Problem:
Copy out every line of the material below without changing anything.

═══ Provided data

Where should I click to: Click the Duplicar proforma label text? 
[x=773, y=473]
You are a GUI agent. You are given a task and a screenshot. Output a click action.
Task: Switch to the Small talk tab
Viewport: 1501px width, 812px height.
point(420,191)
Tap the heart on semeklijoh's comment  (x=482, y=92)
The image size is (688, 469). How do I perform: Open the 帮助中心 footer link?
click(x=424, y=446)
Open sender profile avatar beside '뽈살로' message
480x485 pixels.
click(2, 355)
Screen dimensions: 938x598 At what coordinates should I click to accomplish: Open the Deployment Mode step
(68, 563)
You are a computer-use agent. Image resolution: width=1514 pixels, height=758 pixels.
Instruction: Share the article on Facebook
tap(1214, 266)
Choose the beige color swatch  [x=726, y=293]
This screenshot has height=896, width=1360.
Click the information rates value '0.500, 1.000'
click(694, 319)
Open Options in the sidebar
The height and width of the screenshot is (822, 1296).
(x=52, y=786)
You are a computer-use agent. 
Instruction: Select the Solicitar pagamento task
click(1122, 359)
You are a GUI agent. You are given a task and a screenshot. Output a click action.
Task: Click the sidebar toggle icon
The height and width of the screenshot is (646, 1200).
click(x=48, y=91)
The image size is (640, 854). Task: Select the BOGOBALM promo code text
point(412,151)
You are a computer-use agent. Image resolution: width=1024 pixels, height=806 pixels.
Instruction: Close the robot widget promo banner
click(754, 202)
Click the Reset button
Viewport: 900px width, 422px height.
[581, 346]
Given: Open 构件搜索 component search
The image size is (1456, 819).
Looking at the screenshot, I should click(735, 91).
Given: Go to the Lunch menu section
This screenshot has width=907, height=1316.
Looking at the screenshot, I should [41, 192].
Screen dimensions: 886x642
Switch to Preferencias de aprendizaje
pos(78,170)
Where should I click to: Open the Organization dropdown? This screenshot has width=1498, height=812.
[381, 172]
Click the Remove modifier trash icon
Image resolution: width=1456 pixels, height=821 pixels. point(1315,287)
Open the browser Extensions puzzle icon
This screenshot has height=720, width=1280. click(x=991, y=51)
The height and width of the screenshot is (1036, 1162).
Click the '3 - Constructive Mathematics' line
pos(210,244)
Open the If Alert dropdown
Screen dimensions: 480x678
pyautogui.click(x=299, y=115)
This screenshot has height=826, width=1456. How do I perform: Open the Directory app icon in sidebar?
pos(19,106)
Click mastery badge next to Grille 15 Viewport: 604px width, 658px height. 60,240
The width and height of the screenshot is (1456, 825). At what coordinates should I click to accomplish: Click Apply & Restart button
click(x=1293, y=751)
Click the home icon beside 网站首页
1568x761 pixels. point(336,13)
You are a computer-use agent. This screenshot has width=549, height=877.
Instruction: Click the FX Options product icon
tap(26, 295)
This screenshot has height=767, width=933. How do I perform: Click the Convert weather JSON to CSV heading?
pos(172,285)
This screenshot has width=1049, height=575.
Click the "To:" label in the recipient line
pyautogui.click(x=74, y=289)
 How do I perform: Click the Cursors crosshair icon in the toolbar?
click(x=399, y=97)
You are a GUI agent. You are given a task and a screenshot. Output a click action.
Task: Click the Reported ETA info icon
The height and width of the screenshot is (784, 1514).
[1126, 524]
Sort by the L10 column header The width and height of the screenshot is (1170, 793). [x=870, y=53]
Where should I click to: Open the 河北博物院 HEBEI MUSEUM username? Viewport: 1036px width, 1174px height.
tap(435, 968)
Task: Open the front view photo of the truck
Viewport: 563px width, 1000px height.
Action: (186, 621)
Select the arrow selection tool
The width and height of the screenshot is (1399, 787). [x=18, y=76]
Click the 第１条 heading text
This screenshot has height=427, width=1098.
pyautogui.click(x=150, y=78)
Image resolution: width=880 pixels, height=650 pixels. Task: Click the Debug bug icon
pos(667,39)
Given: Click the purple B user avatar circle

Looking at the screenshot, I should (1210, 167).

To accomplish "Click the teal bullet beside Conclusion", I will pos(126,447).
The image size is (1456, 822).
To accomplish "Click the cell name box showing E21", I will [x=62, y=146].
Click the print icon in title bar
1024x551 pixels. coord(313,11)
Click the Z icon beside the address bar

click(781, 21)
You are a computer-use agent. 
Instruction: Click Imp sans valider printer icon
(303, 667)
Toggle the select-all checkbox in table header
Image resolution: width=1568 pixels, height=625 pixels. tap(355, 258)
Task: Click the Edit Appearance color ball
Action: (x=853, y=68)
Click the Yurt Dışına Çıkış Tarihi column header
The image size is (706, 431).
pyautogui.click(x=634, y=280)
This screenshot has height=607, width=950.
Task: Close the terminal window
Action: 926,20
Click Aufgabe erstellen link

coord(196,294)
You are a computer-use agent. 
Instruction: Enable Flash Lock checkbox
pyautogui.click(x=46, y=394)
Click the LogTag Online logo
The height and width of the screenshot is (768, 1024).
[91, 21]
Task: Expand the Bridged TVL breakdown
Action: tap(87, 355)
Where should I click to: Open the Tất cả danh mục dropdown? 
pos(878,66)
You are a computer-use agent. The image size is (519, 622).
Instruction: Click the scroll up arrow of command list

══════

Worked answer:
Where should I click to: Click the Duplicar proforma label text? 
[x=773, y=473]
You are a GUI agent. You are given a task and a screenshot. Output a click action.
Task: Switch to the Small talk tab
Viewport: 1501px width, 812px height.
point(420,191)
Tap the heart on semeklijoh's comment  (x=482, y=92)
The image size is (688, 469). How do I perform: Open the 帮助中心 footer link?
click(x=424, y=446)
Open sender profile avatar beside '뽈살로' message
480x485 pixels.
click(2, 355)
Screen dimensions: 938x598 At what coordinates should I click to accomplish: Open the Deployment Mode step
(68, 563)
You are a computer-use agent. Image resolution: width=1514 pixels, height=758 pixels.
Instruction: Share the article on Facebook
tap(1214, 266)
Choose the beige color swatch  [x=726, y=293]
This screenshot has height=896, width=1360.
Click the information rates value '0.500, 1.000'
click(694, 319)
Open Options in the sidebar
The height and width of the screenshot is (822, 1296).
(x=52, y=786)
You are a computer-use agent. 
Instruction: Select the Solicitar pagamento task
click(1122, 359)
You are a GUI agent. You are given a task and a screenshot. Output a click action.
Task: Click the sidebar toggle icon
The height and width of the screenshot is (646, 1200).
click(x=48, y=91)
The image size is (640, 854). Task: Select the BOGOBALM promo code text
point(412,151)
You are a computer-use agent. Image resolution: width=1024 pixels, height=806 pixels.
Instruction: Close the robot widget promo banner
click(754, 202)
Click the Reset button
Viewport: 900px width, 422px height.
[581, 346]
Given: Open 构件搜索 component search
The image size is (1456, 819).
Looking at the screenshot, I should click(735, 91).
Given: Go to the Lunch menu section
This screenshot has width=907, height=1316.
Looking at the screenshot, I should [41, 192].
Screen dimensions: 886x642
Switch to Preferencias de aprendizaje
pos(78,170)
Where should I click to: Open the Organization dropdown? This screenshot has width=1498, height=812.
[381, 172]
Click the Remove modifier trash icon
Image resolution: width=1456 pixels, height=821 pixels. point(1315,287)
Open the browser Extensions puzzle icon
This screenshot has height=720, width=1280. click(x=991, y=51)
The height and width of the screenshot is (1036, 1162).
Click the '3 - Constructive Mathematics' line
pos(210,244)
Open the If Alert dropdown
Screen dimensions: 480x678
pyautogui.click(x=299, y=115)
This screenshot has height=826, width=1456. How do I perform: Open the Directory app icon in sidebar?
pos(19,106)
Click mastery badge next to Grille 15 Viewport: 604px width, 658px height. 60,240
The width and height of the screenshot is (1456, 825). At what coordinates should I click to accomplish: Click Apply & Restart button
click(x=1293, y=751)
Click the home icon beside 网站首页
1568x761 pixels. point(336,13)
You are a computer-use agent. This screenshot has width=549, height=877.
Instruction: Click the FX Options product icon
tap(26, 295)
This screenshot has height=767, width=933. How do I perform: Click the Convert weather JSON to CSV heading?
pos(172,285)
This screenshot has width=1049, height=575.
Click the "To:" label in the recipient line
pyautogui.click(x=74, y=289)
 How do I perform: Click the Cursors crosshair icon in the toolbar?
click(x=399, y=97)
You are a GUI agent. You are given a task and a screenshot. Output a click action.
Task: Click the Reported ETA info icon
The height and width of the screenshot is (784, 1514).
[1126, 524]
Sort by the L10 column header The width and height of the screenshot is (1170, 793). [x=870, y=53]
Where should I click to: Open the 河北博物院 HEBEI MUSEUM username? Viewport: 1036px width, 1174px height.
tap(435, 968)
Task: Open the front view photo of the truck
Viewport: 563px width, 1000px height.
Action: (186, 621)
Select the arrow selection tool
The width and height of the screenshot is (1399, 787). [x=18, y=76]
Click the 第１条 heading text
This screenshot has height=427, width=1098.
pyautogui.click(x=150, y=78)
Image resolution: width=880 pixels, height=650 pixels. Task: Click the Debug bug icon
pos(667,39)
Given: Click the purple B user avatar circle

Looking at the screenshot, I should (1210, 167).

To accomplish "Click the teal bullet beside Conclusion", I will pos(126,447).
The image size is (1456, 822).
To accomplish "Click the cell name box showing E21", I will [x=62, y=146].
Click the print icon in title bar
1024x551 pixels. coord(313,11)
Click the Z icon beside the address bar

click(781, 21)
You are a computer-use agent. 
Instruction: Click Imp sans valider printer icon
(303, 667)
Toggle the select-all checkbox in table header
Image resolution: width=1568 pixels, height=625 pixels. tap(355, 258)
Task: Click the Edit Appearance color ball
Action: (x=853, y=68)
Click the Yurt Dışına Çıkış Tarihi column header
The image size is (706, 431).
pyautogui.click(x=634, y=280)
This screenshot has height=607, width=950.
Task: Close the terminal window
Action: 926,20
Click Aufgabe erstellen link

coord(196,294)
You are a computer-use agent. 
Instruction: Enable Flash Lock checkbox
pyautogui.click(x=46, y=394)
Click the LogTag Online logo
The height and width of the screenshot is (768, 1024).
[91, 21]
Task: Expand the Bridged TVL breakdown
Action: tap(87, 355)
Where should I click to: Open the Tất cả danh mục dropdown? 
pos(878,66)
You are a computer-use agent. The image size is (519, 622).
Instruction: Click the scroll up arrow of command list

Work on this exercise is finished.